Notable performances include three girls singing a self-written song about Alpacas, to the melody of John Lennon's "Imagine" (2012 Beijing Round), and Berdichevsky himself doing a (bad) rap on Alpacas (2011 Global Round). A boy in Dubai also recited 100 digits of pi while a boy in Hong Kong performed another magnificent feat: correctly identifying all the capitals in the world to its correct countries.

Flag March[edit]

The Flag March happens at the end of every Global Round and Tournament of Champions before the Awards Ceremony. In the Flag March, there is one representative (flag bearer) from every country participating in the World Scholar’s Cup. The flag bearers carry the flag of their country and march to the stage.[3]

The World Scholar's Camp[edit]

In 2012, the World Scholar's Camp was created, and took place in Singapore in December 2012. It included seminars and outings to various locations in Singapore.

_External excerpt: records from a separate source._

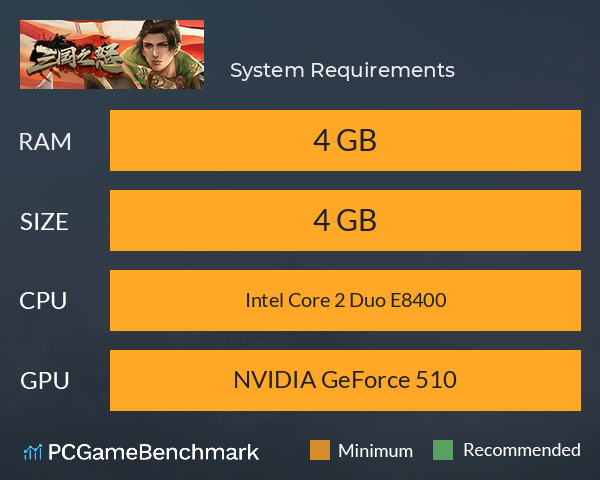The width and height of the screenshot is (600, 480).
Task: Select the Minimum legend label
Action: (375, 451)
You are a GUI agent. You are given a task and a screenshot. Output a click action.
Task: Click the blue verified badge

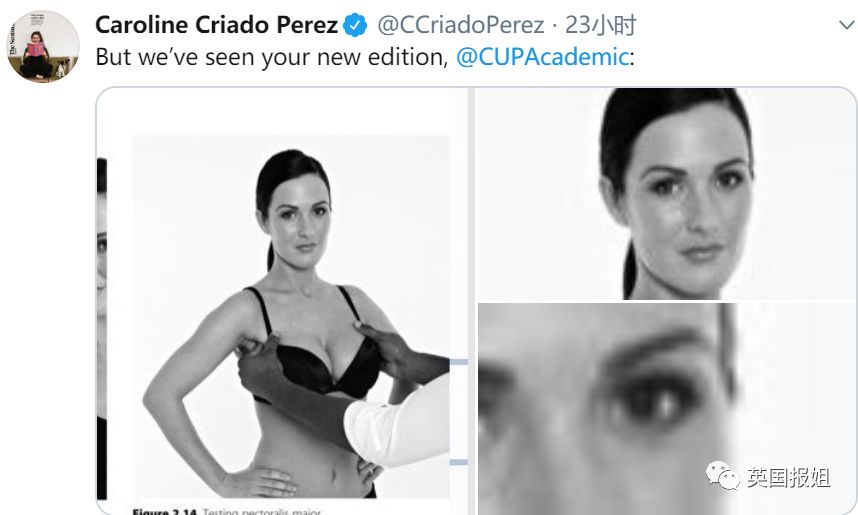pyautogui.click(x=355, y=25)
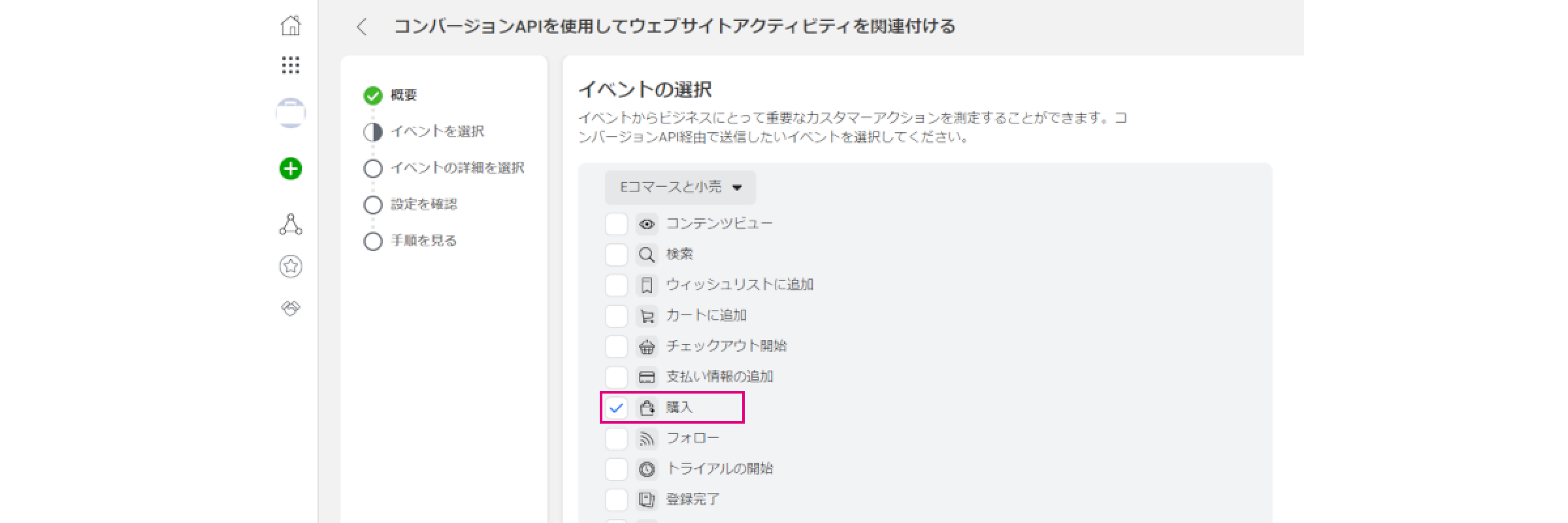The image size is (1568, 523).
Task: Check the 検索 event checkbox
Action: click(616, 254)
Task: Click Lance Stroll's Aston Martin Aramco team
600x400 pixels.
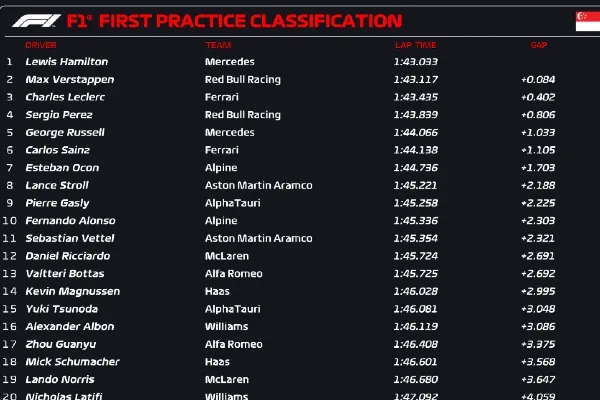Action: 258,185
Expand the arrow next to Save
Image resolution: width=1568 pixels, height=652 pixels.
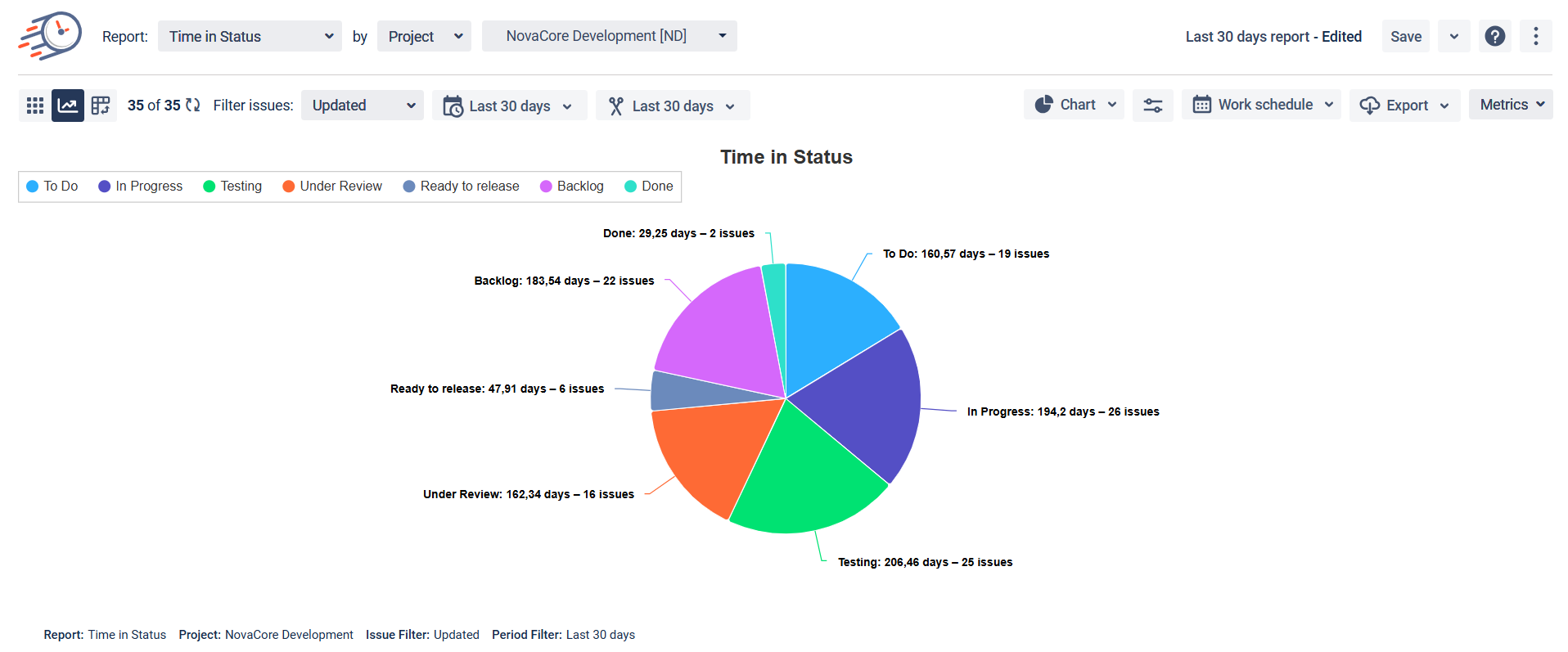click(x=1453, y=37)
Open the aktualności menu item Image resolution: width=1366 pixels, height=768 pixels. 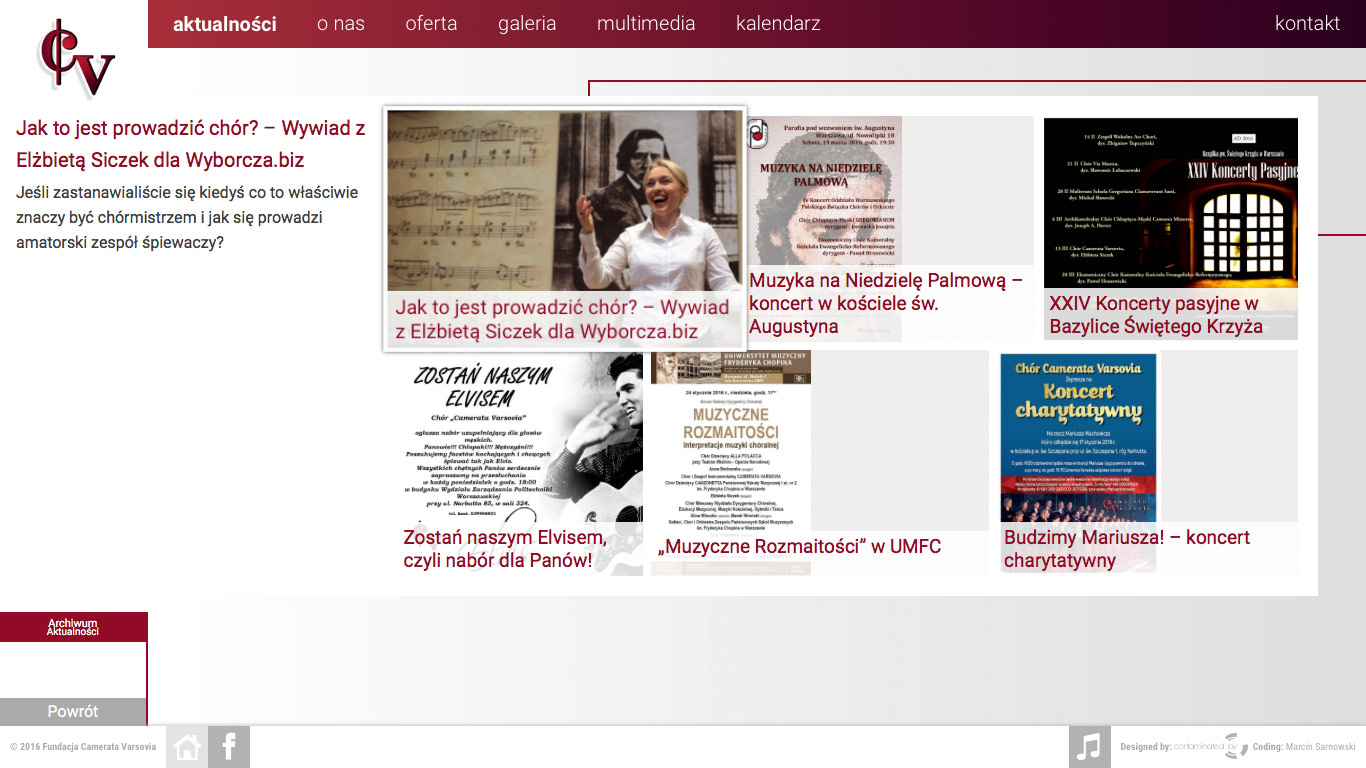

Camps take place at various schools and cities through the year, while a Global Camp takes place at the Mini-Global Round every year.[4]


The World Scholar's Cup curriculum has six subjects that relate to a larger theme. Each year the theme changes, and with it so does the Special Area. The curriculum is designed to help students understand the overarching themes of the subjects and how they relate to one another. Students are often given questions that require critical thinking skills as well as their basic knowledge to come to a conclusion rather than focusing on memorization. For instance, instead of asking on which date an experiment was performed, the question would ask, "Which artist would be most likely to oppose this experiment?"

The subjects of the curriculum are:

  • Science
  • Literature
  • The Arts
    • Art
    • Music
  • Special Area
  • History
  • Social Studies

Until 2009, mathematics up to trigonometry was included in the curriculum. However, in 2010 it was eliminated in order to better address the goals of the competition. The tournament's decision to eliminate math stemmed from the subject's inflexibility and its difficulty to debate, though the World Scholar's Cup does not deny the importance of math in life and education. In 2008, the World Scholar's Cup added a "film" category to its visual arts section, and in 2010 added a "music" category to its art section.

Until 2013, the World Scholar's Cup released curriculum guides each year—one for each subject. The guides were available free-of-charge on its official website. Starting in 2013, topic outlines and theme-relevant material was made freely available to students through their website. The World Scholar's Cup recommends connecting each section of the outline to the given theme and how they connect or impact society.[5]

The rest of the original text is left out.